Ironically, the thing that made Clinton look organized in retrospect was the impeachment since they had to stop pretty much everything else and focus on that for almost a year. Without that, his term would just be a mishmash of running from place to place trying to figure out what moderate Republicans would vote for.
Bokonon
Oh yeah … Bill Clinton. That guy. The person that they hated so much that they dragged him through impeachment. The guy they called a murderer and a “serial rapist”. A person that the GOP repeatedly said was morally unfit to be President. The guy that they blamed for 9/11. The guy about which they approached foreign governments, and told them to negotiate directly with the GOP rather than the President. The guy on which most of the GOP’s current leadership earned their stripes denouncing and trying to destroy, in the most personal ways.
That guy.
The GOP now tells us that they are nostalgic for Clinton. The chemistry was right with Clinton and all that. Instead of that socialist fascist non-American hater-of-America destroyer of jobs and mortal-threat-to-our-Consitution that occupies the office now.
Right. I call the usual, complete bullshit.
Arclite
I read this story in disbelief. They spent six years villifying and attacking the Clintons (all three of them) culminating in a gotcha impeachment. Investigation after investigation, hate-filled diatribe after diatribe. And they’re waxing nostalgic about what a fine man he was?
Mnemosyne
@Arclite:
Well, yeah, because he may have been a Democrat, but at least he wasn’t a, you know, Muslim. You know what I mean.
Bernard
Clinton was where the Right got organized and figured out how to control America without leaving its’ fingerprints. That is what Clinton was for. doing the dirty work of the Republican party. triangulation is another word for it.
and God know we needed the Free Trade Agreement that codified the offshoring of American jobs, and setting Wall Street free through Rubin, Summers with the repeal of Glass Steagall.
don’t ask don’t tell, welfare reform and all those other wonderful “liberal” steps.
and now God forbid, masturbation instead of blowjobs. lol
oh yes we truly advanced under the guise of the Clinton era/ such a progressive era. i can hardly wait, oh nevermind. we are already there.
the one ray of sunshine is the ape shit behavior of having a black man as president. just watching the Republican and white Southerners go ape shit is a gift that never be equalled.
and then i remember about the Nobel Peace Prize.

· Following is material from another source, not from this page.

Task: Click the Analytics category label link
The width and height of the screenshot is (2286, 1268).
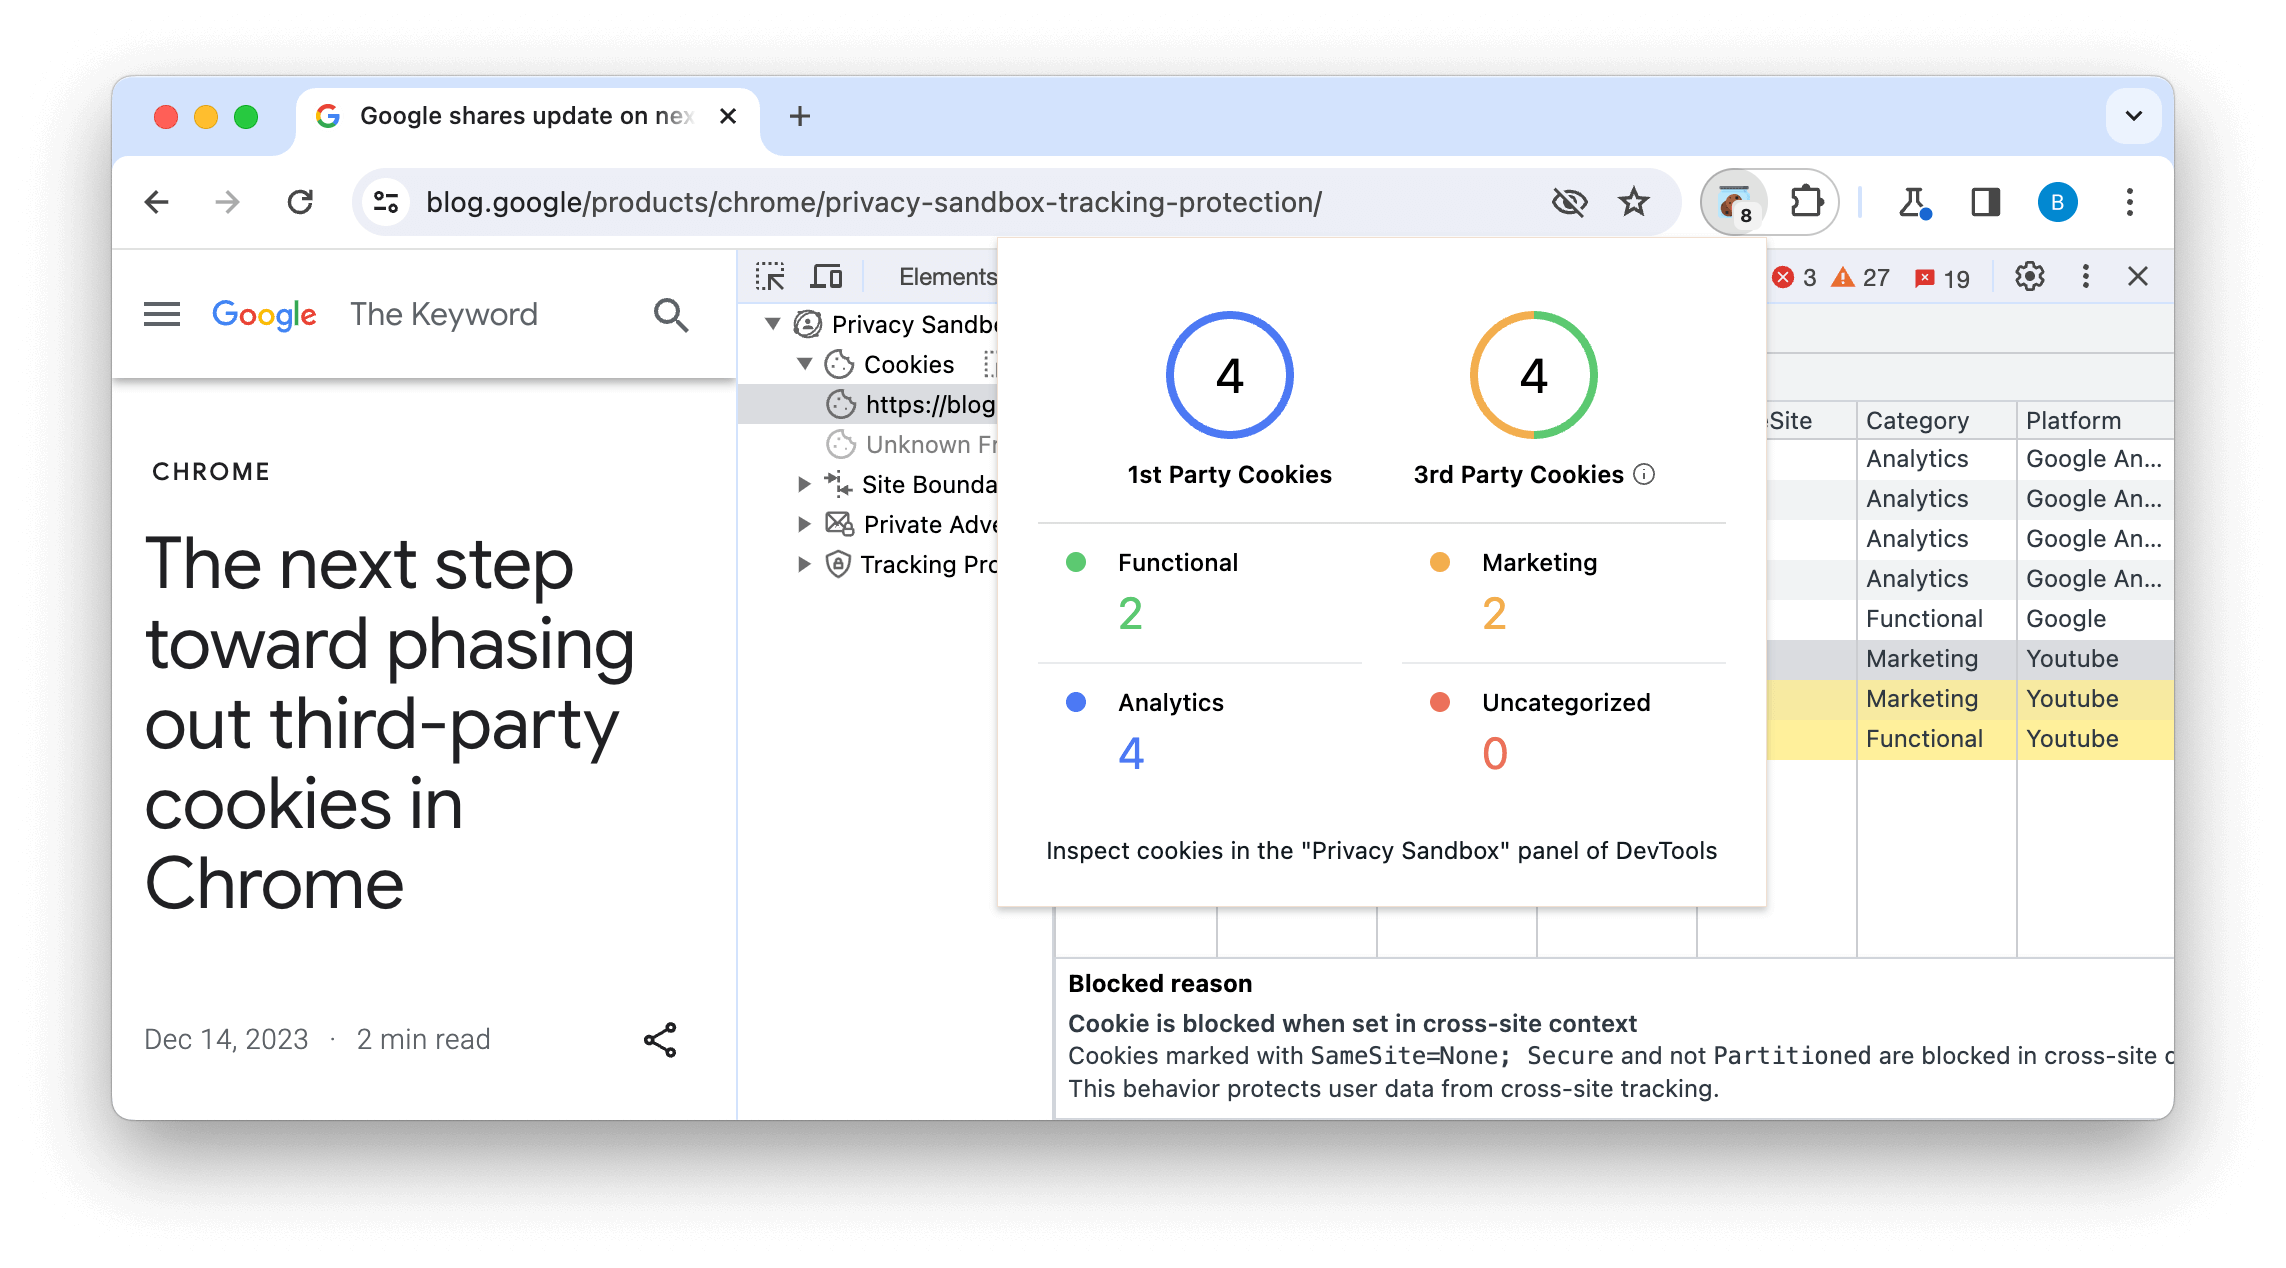Action: (x=1170, y=703)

God there is some poetic justice in the darkness of America.
D BROWN
I think Obama is spending to much time keeping Neo-Cons and Wall St out of jail, you know Bill and Obamas looking forward not backward. If bill had put them in the can then they would no be doing the same old now. But he’s still better than any living neo-con. as for the GOP, they will keep doing what works. ——- The size of the lie is a definite factor in causing it to be believed, because the vast masses of a nation are in the depths of their hearts more easily deceived than they are consciously and intentionally bad.
The primitive simplicity of their minds renders them more easy victims of a big lie than a small one, because they themselves often tell little lies but would be ashamed to tell big ones.
Such a form of lying would never enter their heads. They would never credit others with the possibility of such great impudence as the complete reversal of facts. Even explanations would long leave them in doubt and hesitation, and any trifling reason would dispose them to accept a thing as true.
Something therefore always remains and sticks from the most imprudent of lies, a fact which all bodies and individuals concerned in the art of lying in this world know only too well, and therefore they stop at nothing to achieve this end.